> **Data provided**

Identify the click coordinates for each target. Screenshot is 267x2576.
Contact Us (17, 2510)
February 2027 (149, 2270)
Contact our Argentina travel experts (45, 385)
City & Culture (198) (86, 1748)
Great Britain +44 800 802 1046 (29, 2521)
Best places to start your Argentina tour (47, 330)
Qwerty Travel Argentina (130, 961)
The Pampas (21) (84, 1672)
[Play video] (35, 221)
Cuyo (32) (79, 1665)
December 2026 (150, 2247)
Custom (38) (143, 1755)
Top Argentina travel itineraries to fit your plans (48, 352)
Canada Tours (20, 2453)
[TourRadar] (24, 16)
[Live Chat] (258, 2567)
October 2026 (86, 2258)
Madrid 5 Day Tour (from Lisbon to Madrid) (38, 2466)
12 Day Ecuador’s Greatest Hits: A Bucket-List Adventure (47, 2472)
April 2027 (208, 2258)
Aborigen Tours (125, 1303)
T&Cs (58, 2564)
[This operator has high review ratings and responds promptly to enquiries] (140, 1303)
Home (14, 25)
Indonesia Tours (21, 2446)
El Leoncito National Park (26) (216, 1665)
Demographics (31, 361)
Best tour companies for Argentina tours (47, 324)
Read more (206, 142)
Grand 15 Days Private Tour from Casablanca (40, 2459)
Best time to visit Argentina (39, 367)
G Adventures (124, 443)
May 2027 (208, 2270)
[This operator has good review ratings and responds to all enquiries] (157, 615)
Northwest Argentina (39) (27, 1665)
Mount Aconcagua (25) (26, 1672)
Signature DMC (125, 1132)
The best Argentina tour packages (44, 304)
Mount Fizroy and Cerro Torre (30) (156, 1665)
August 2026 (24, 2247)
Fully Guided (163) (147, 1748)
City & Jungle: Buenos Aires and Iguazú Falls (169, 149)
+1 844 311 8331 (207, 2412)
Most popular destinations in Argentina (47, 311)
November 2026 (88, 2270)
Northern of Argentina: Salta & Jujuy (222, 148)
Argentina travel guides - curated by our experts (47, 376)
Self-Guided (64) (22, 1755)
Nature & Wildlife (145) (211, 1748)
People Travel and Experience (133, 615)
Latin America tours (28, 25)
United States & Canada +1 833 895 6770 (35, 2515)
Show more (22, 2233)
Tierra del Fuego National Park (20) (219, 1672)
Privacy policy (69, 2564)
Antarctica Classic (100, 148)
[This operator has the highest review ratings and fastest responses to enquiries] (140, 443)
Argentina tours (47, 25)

> **Instructions for the task**
Exact transcription of the listing is needed, with no line left out.

> **Response to the exercise**
Identify the click coordinates for each target. Screenshot is 267x2576.
Contact Us (17, 2510)
February 2027 (149, 2270)
Contact our Argentina travel experts (45, 385)
City & Culture (198) (86, 1748)
Great Britain +44 800 802 1046 (29, 2521)
Best places to start your Argentina tour (47, 330)
Qwerty Travel Argentina (130, 961)
The Pampas (21) (84, 1672)
[Play video] (35, 221)
Cuyo (32) (79, 1665)
December 2026 (150, 2247)
Custom (38) (143, 1755)
Top Argentina travel itineraries to fit your plans (48, 352)
Canada Tours (20, 2453)
[TourRadar] (24, 16)
[Live Chat] (258, 2567)
October 2026 (86, 2258)
Madrid 5 Day Tour (from Lisbon to Madrid) (38, 2466)
12 Day Ecuador’s Greatest Hits: A Bucket-List Adventure (47, 2472)
April 2027 (208, 2258)
Aborigen Tours (125, 1303)
T&Cs (58, 2564)
[This operator has high review ratings and responds promptly to enquiries] (140, 1303)
Home (14, 25)
Indonesia Tours (21, 2446)
El Leoncito National Park (26) (216, 1665)
Demographics (31, 361)
Best tour companies for Argentina tours (47, 324)
Read more (206, 142)
Grand 15 Days Private Tour from Casablanca (40, 2459)
Best time to visit Argentina (39, 367)
G Adventures (124, 443)
May 2027 (208, 2270)
[This operator has good review ratings and responds to all enquiries] (157, 615)
Northwest Argentina (39) (27, 1665)
Mount Aconcagua (25) (26, 1672)
Signature DMC (125, 1132)
The best Argentina tour packages (44, 304)
Mount Fizroy and Cerro Torre (30) (156, 1665)
August 2026 (24, 2247)
Fully Guided (163) (147, 1748)
City & Jungle: Buenos Aires and Iguazú Falls (169, 149)
+1 844 311 8331 (207, 2412)
Most popular destinations in Argentina (47, 311)
November 2026 (88, 2270)
Northern of Argentina: Salta & Jujuy (222, 148)
Argentina travel guides - curated by our experts (47, 376)
Self-Guided (64) (22, 1755)
Nature & Wildlife (145) (211, 1748)
People Travel and Experience (133, 615)
Latin America tours (28, 25)
United States & Canada +1 833 895 6770 (35, 2515)
Show more (22, 2233)
Tierra del Fuego National Park (20) (219, 1672)
Privacy policy (69, 2564)
Antarctica Classic (100, 148)
[This operator has the highest review ratings and fastest responses to enquiries] (140, 443)
Argentina tours (47, 25)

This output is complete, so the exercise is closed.